(begin)
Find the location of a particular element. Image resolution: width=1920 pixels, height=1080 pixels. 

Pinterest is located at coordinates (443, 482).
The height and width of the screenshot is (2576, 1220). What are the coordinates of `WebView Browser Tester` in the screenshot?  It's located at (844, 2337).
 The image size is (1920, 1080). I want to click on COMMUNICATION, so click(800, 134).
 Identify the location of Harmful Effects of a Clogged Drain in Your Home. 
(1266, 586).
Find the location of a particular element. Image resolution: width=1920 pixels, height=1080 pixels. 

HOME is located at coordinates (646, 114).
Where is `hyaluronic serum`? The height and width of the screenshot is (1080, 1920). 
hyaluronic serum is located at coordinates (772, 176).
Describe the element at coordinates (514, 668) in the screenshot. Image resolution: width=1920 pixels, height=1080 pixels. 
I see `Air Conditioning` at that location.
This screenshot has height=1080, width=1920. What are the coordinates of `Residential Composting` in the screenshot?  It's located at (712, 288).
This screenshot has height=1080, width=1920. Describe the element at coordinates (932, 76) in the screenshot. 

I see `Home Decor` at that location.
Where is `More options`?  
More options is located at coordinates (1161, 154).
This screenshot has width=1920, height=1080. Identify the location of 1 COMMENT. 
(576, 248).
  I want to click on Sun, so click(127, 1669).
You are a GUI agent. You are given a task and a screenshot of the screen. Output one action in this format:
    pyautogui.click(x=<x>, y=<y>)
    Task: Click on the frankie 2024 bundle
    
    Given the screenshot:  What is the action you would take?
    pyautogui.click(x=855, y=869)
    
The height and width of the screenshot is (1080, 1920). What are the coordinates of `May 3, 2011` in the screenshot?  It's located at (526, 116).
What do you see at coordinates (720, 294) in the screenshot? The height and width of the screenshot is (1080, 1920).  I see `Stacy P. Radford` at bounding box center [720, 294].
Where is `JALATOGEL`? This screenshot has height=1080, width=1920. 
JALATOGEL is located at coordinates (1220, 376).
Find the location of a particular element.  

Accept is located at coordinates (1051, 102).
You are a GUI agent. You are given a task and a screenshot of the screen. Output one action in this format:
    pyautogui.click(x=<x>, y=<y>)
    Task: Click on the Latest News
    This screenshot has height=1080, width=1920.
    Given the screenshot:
(end)
*Directive*
Retype the listing above word for word, keeping every line as it appears.

*Completed task*
Find the location of a particular element. Image resolution: width=1920 pixels, height=1080 pixels. 

Pinterest is located at coordinates (443, 482).
The height and width of the screenshot is (2576, 1220). What are the coordinates of `WebView Browser Tester` in the screenshot?  It's located at (844, 2337).
 The image size is (1920, 1080). I want to click on COMMUNICATION, so click(800, 134).
 Identify the location of Harmful Effects of a Clogged Drain in Your Home. 
(1266, 586).
Find the location of a particular element. Image resolution: width=1920 pixels, height=1080 pixels. 

HOME is located at coordinates (646, 114).
Where is `hyaluronic serum`? The height and width of the screenshot is (1080, 1920). 
hyaluronic serum is located at coordinates (772, 176).
Describe the element at coordinates (514, 668) in the screenshot. Image resolution: width=1920 pixels, height=1080 pixels. 
I see `Air Conditioning` at that location.
This screenshot has height=1080, width=1920. What are the coordinates of `Residential Composting` in the screenshot?  It's located at (712, 288).
This screenshot has height=1080, width=1920. Describe the element at coordinates (932, 76) in the screenshot. 

I see `Home Decor` at that location.
Where is `More options`?  
More options is located at coordinates (1161, 154).
This screenshot has width=1920, height=1080. Identify the location of 1 COMMENT. 
(576, 248).
  I want to click on Sun, so click(127, 1669).
You are a GUI agent. You are given a task and a screenshot of the screen. Output one action in this format:
    pyautogui.click(x=<x>, y=<y>)
    Task: Click on the frankie 2024 bundle
    
    Given the screenshot:  What is the action you would take?
    pyautogui.click(x=855, y=869)
    
The height and width of the screenshot is (1080, 1920). What are the coordinates of `May 3, 2011` in the screenshot?  It's located at (526, 116).
What do you see at coordinates (720, 294) in the screenshot? The height and width of the screenshot is (1080, 1920).  I see `Stacy P. Radford` at bounding box center [720, 294].
Where is `JALATOGEL`? This screenshot has height=1080, width=1920. 
JALATOGEL is located at coordinates (1220, 376).
Find the location of a particular element.  

Accept is located at coordinates (1051, 102).
You are a GUI agent. You are given a task and a screenshot of the screen. Output one action in this format:
    pyautogui.click(x=<x>, y=<y>)
    Task: Click on the Latest News
    This screenshot has height=1080, width=1920.
    Given the screenshot:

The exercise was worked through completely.